Mentionnons également parmi ces équipes le Dila Gori qui s’est fait peur en fin de saison en finissant juste au dessus de la zone de relégation. Avec son goût pour les transferts « exotiques » (entre autre, 3 Brésiliens, 2 Togolais, 1 Kényan, 1 Jamaïcain, 1 Cap-Verdien) Dila n’a cette année encore pas trouvé la recette.
Le long calvaire du WIT. Rustavi et Sioni se plantent
On termine en bas du classement avec cette statistique toute simple qui résume la saison du WIT Georgia : 4 victoires, 15 buts marqués, le tout en 34 matchs de championnat. Le club de Mtskheta finit logiquement lanterne rouge et relégué.
On espérait un meilleur dénouement pour le FC Rustavi et le Sioni Bolnisi. Avant-derniers avec le même nombre de points les deux clubs avaient la possibilité de sauver leur place en première division avec un barrage face aux deuxième et troisième d’Erovnuli Liga 2. Mais Rustavi n’a rien su faire contre le FC Telavi (1-2 ; 0-1) alors que Sioni s’est effondré face à Samtredia (1-4 ; 0-0). Habitués de l’ascenseur Rustavi et Sioni repartent donc pour un tour à l’échelon inférieur.
LA MINUTE EROVNULI LIGA 2
Champion d’Erovnuli Liga 2, le Merani Tbilissi accède à l’élite. Nouveau nom du Norchi Dinamo, le Merani prend la suite d’un club historique de Géorgie puisque créé pour être l’équipe jeune du Dinamo Tbilissi en 1949 (Norchi signifiant « jeunesse »). Malgré tout l’équipe actuelle s’inscrit radicalement à l’opposée de sa tradition formatrice puisque l’âge moyen de la formation du Merani est de…31 ans (d’après transfermarkt).
Deuxième au classement Samtredia reviendra dans l’élite dès la saison prochaine. De bonne augure pour un club qui a fait n’importe quoi en matière de transfert ces deux dernières années et a semble-t-il trouvé un peu de stabilité. Enfin et c’est assez rare pour le noter, il y aura un club situé à l’est de Tbilissi en Erovnuli Liga l’an prochain, à savoir le FC Telavi. Le club kakhétien, principale région viticole du pays pourra donc faire résonner son formidable rap/hymne officieux sur les pelouses du pays.
Le XI de la saison
(selon les GFF awards)
Ils auraient pu y être : Arpang Daffé (Dinamo Tbilissi), Irakli Sikharulidze (Locomotive), Giorgi Gabedava (Locomotive), Alvin Fortes (Dila Gori) Giorgi Kutsia (Dinamo Tbilissi)…

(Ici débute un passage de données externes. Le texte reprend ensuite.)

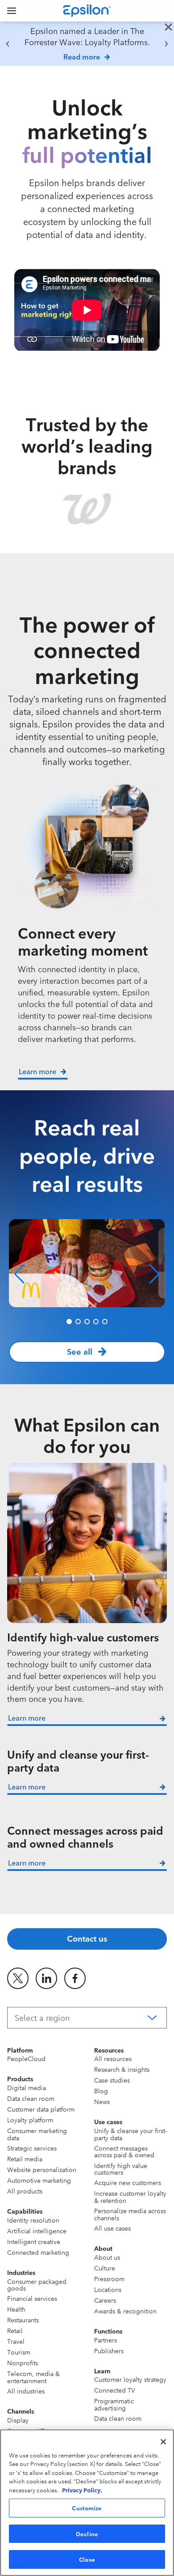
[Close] (163, 2442)
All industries (26, 2390)
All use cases (112, 2227)
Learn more (27, 1717)
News (102, 2101)
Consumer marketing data (37, 2134)
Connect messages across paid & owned (124, 2151)
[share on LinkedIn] (46, 1978)
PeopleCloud (26, 2058)
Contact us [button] (87, 1938)
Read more (81, 56)
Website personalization (41, 2169)
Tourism (18, 2351)
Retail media (24, 2158)
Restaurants (23, 2319)
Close (87, 2559)
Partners (105, 2339)
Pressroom (109, 2278)
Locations (107, 2289)
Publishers (109, 2350)
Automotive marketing (39, 2180)
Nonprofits (22, 2362)
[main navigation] (11, 10)
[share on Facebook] (75, 1978)
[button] (19, 1274)
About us (107, 2257)
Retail (15, 2330)
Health (16, 2308)
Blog (101, 2090)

Le joueur : Flamarion, buteur à suivre
S’il y avait bien un joueur à suivre durant ce championnat c’était bien le brésilien Jovino Flamarion, car il ne devrait plus fouler les pelouses géorgiennes pour bien longtemps désormais. Adroit devant le but, à l’aise des deux pieds il a été le principal poison des défenses adverses.
Pour se retrouver sur les bords de la mer Noire, Flamarion a eu un parcours assez atypique. Après avoir fait ses classes à Palmeiras, le Brésilien au nom littéraire s’envole pour le Monténégro et le FK Lovcen en deuxième division. Il y dispute quelques bouts de matchs avant de rejoindre le Dinamo Batumi, en seconde division. L’histoire d’amour peut alors commencer avec le club adjare malgré une relégation pour sa première saison. Puis en 2018, le buteur permet au projet du Dinamo Batumi de remontée de prendre forme.
Elu meilleur joueur du championnat, Flamarion démontre qu’il n’est pas venu pour rien en Géorgie. Puis cette saison la consécration avec cette deuxième place en championnat, un statut de star incontestée auprès du public de Batumi (« superjovi ») et un titre de meilleur joueur du championnat également. Des performances qui devraient donc lui ouvrir les portes de bien d’autres clubs.